> **WORK TO COMPLETE**
Write out the passage below about the film Frisians in Peril again, word for word and in full.

> **PAGE**
Frisians in Peril (German: Friesennot) is a 1935 German drama film directed by Peter Hagen and starring Friedrich Kayßler, Jessie Vihrog and Valéry Inkijinoff. Made for Nazi propaganda purposes, it concerns a village of ethnic Frisians in Russia.

It was shot at the Grunewald Studios in Berlin. The film's sets were designed by the art directors Robert A. Dietrich and Bernhard Schwidewski. Location shooting took place around the Lüneburg Heath near Bispingen. It premiered at the Ufa-Palast am Zoo in the German capital.

Plot 
Soviet authorities are making life as difficult as possible for a village of Volga Germans, most of whose ancestors originated in the Frisian Islands, with taxes and other oppression.

After Mette, a half-Russian, half-Frisian woman, becomes the girlfriend of Kommissar Tschernoff, the Frisians murder her and throw her body in a swamp.

Open violence breaks out and all of the Red Army soldiers stationed nearby are killed by the villagers. They then set fire to their village and flee.

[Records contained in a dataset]
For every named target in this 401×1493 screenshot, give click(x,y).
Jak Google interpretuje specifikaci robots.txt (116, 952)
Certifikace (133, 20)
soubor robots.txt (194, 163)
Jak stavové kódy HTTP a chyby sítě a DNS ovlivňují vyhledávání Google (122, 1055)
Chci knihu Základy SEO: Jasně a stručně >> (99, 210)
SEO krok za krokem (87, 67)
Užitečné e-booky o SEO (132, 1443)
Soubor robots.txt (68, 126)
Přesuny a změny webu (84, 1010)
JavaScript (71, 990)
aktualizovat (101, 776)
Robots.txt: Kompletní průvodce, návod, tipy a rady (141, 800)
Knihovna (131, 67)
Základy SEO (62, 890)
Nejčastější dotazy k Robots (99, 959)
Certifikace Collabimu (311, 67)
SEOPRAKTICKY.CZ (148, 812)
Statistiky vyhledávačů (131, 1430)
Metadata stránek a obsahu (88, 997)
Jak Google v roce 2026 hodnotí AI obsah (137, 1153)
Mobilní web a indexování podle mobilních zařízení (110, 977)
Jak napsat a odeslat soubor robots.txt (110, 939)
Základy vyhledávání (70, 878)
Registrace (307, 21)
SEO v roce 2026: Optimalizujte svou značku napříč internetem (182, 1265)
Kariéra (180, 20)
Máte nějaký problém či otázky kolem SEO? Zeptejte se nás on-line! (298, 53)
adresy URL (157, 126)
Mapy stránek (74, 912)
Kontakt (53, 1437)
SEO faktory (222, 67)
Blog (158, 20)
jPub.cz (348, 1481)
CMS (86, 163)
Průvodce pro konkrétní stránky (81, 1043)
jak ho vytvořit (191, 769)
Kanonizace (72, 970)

> **RESPONSE TO THIS EXERCISE**
Frisians in Peril (German: Friesennot) is a 1935 German drama film directed by Peter Hagen and starring Friedrich Kayßler, Jessie Vihrog and Valéry Inkijinoff. Made for Nazi propaganda purposes, it concerns a village of ethnic Frisians in Russia.

It was shot at the Grunewald Studios in Berlin. The film's sets were designed by the art directors Robert A. Dietrich and Bernhard Schwidewski. Location shooting took place around the Lüneburg Heath near Bispingen. It premiered at the Ufa-Palast am Zoo in the German capital.

Plot 
Soviet authorities are making life as difficult as possible for a village of Volga Germans, most of whose ancestors originated in the Frisian Islands, with taxes and other oppression.

After Mette, a half-Russian, half-Frisian woman, becomes the girlfriend of Kommissar Tschernoff, the Frisians murder her and throw her body in a swamp.

Open violence breaks out and all of the Red Army soldiers stationed nearby are killed by the villagers. They then set fire to their village and flee.